Page excerpt:
>>>>

Glad to hear the orchid and photos finally arrived and were appreciated. Had it been possible to have them sent before our departure from where they originated, their arrival might have been more timely, but circumstances interfered.

I forgot to mention that a dance was given for the air group’s officers the other day, in the evening of course. They had tried to hold it previously, inviting army nurses, but only seven volunteered, so things had to be postponed until a ship-load of navy nurses arrived, sixty odd of the latter (no beauties) coming to our dance, which was deemed very successful by all concerned.

You asked me if I still had the same air crew man, and the answer is yes. His name is Ives (Leland R.), and he comes from Corinth, N.Y., near Troy, I believe. Here’s a picture of us taken in front of a well known hostelry on the edge of a better known volcano crater, and you can see what a nice looking little sailor he is. Young and enthusiastic, he makes a good air crewman, one of the best in the squadron, even if he is only an ARM3C (aviation radio-man third class, a lieutenant supposedly rating a 1C). I’m now flying in Doug Yerxa’s division, he being the man next to me in the other picture. The others are Walker, upper right, Chinn, lower right, and Matthews, lower left. The latter (first name Ward) is one of the few non-fliers, being assistant engineering officer. Son of a geology professor, he is, not surprisingly, more interested in things than most of the boys, and we’ve often gone on excursions together, looking for birds, shells, etc. Another good friend, while I’m on the subject, is Bob Bollinger, another former instructor and now a lt. on his first tour of sea duty. He’s from Idaho, Ward is from Texas (formerly Va.), Doug’s from Conn., my wing man, Charles Duss, is from Mo., so you can see how representative we are.

<<<<

Available data:
>>>>

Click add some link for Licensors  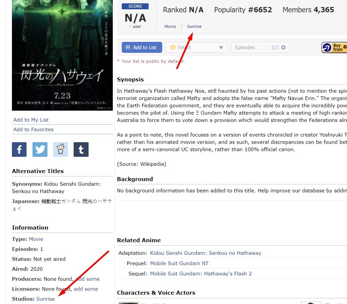pos(86,289)
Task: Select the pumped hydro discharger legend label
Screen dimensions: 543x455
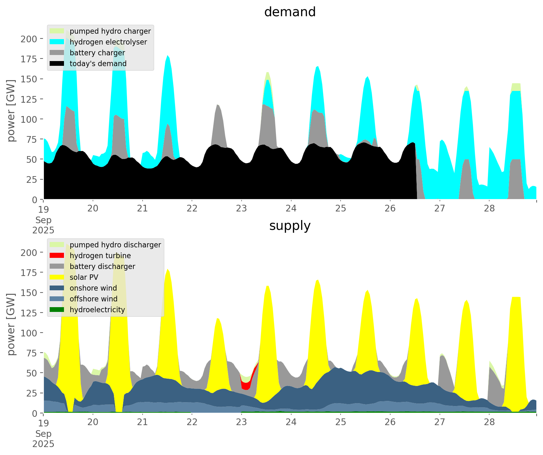Action: [x=115, y=245]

<<<<

Tasks for this exercise:
A. Using the letter, answer each of these on its own line:
(i) How many army nurses volunteered for the first attempt at the dance?
(ii) What town does Ives come from?
(iii) What position does Matthews hold?
B. Transcribe the stretch of the letter from "Glad to hear" through "by all concerned.".
The listing has no connection to the letter.

Answers to the tasks:
A.
(i) Seven
(ii) Corinth, N.Y.
(iii) Assistant engineering officer

B.
Glad to hear the orchid and photos finally arrived and were appreciated. Had it been possible to have them sent before our departure from where they originated, their arrival might have been more timely, but circumstances interfered.

I forgot to mention that a dance was given for the air group’s officers the other day, in the evening of course. They had tried to hold it previously, inviting army nurses, but only seven volunteered, so things had to be postponed until a ship-load of navy nurses arrived, sixty odd of the latter (no beauties) coming to our dance, which was deemed very successful by all concerned.